Description of the task
Copy exactly the lines from the one containing "Click the line" through the last line of the records below, both included, and leave out the pictures.

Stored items

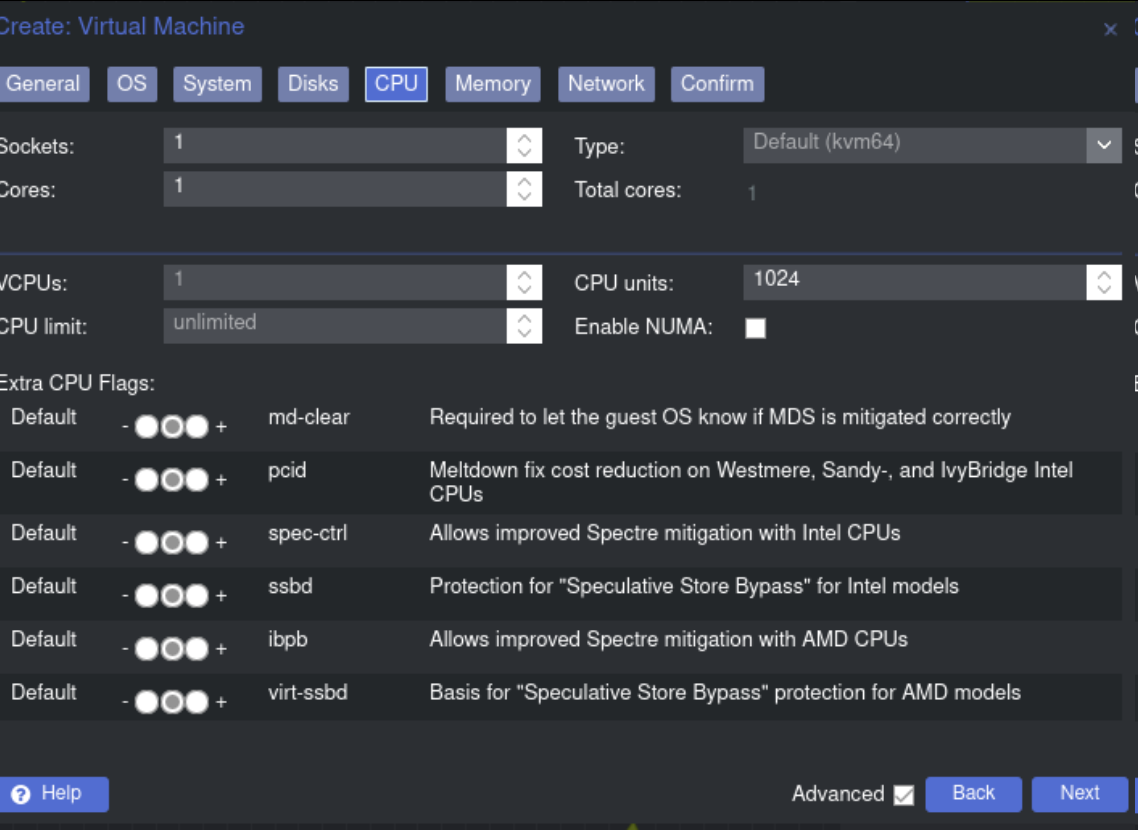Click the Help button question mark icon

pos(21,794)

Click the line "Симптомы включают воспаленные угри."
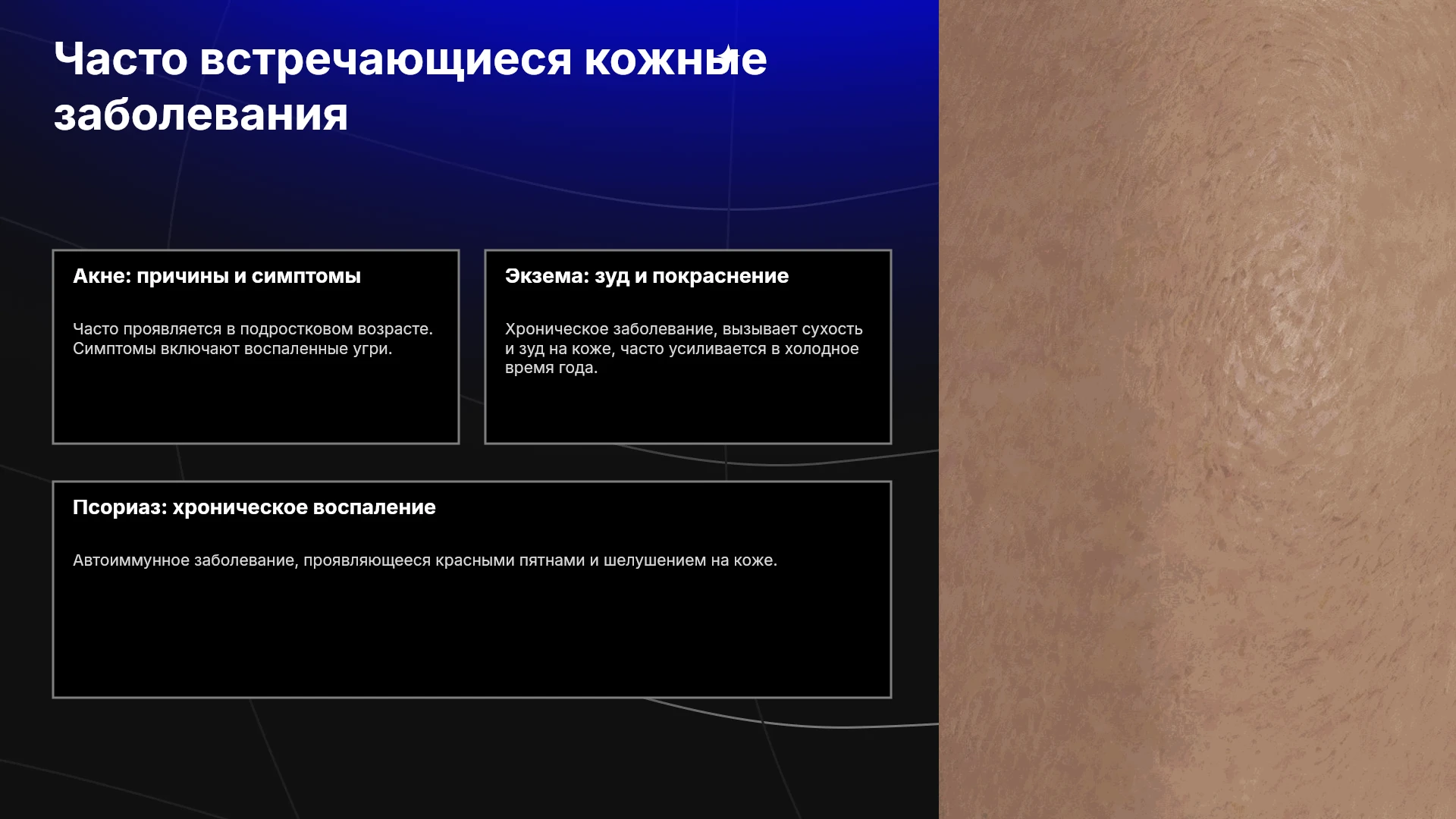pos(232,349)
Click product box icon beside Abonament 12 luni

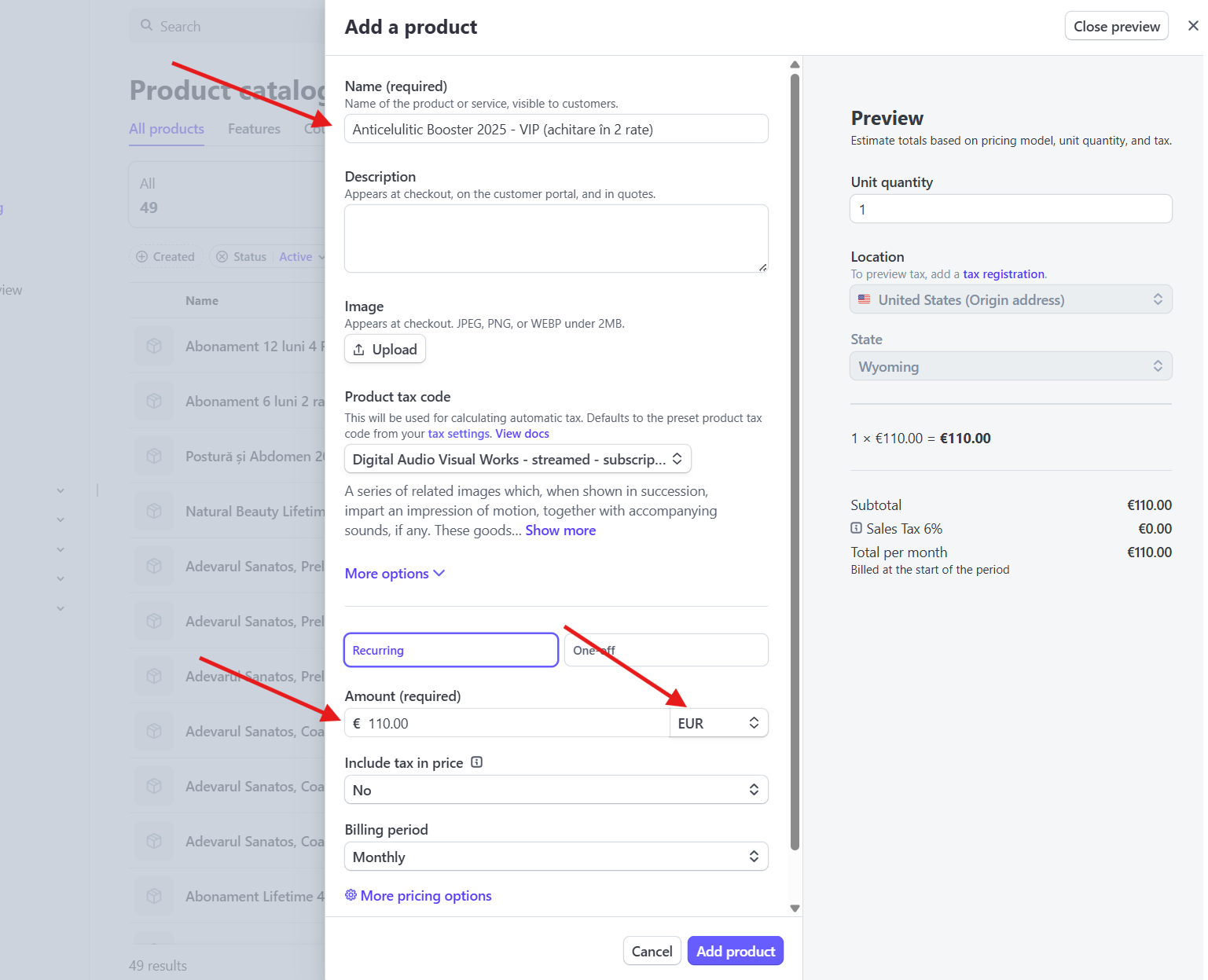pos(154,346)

Answer to the exercise
Click the line "Симптомы включают воспаленные угри."
pos(232,349)
Click product box icon beside Abonament 12 luni

pos(154,346)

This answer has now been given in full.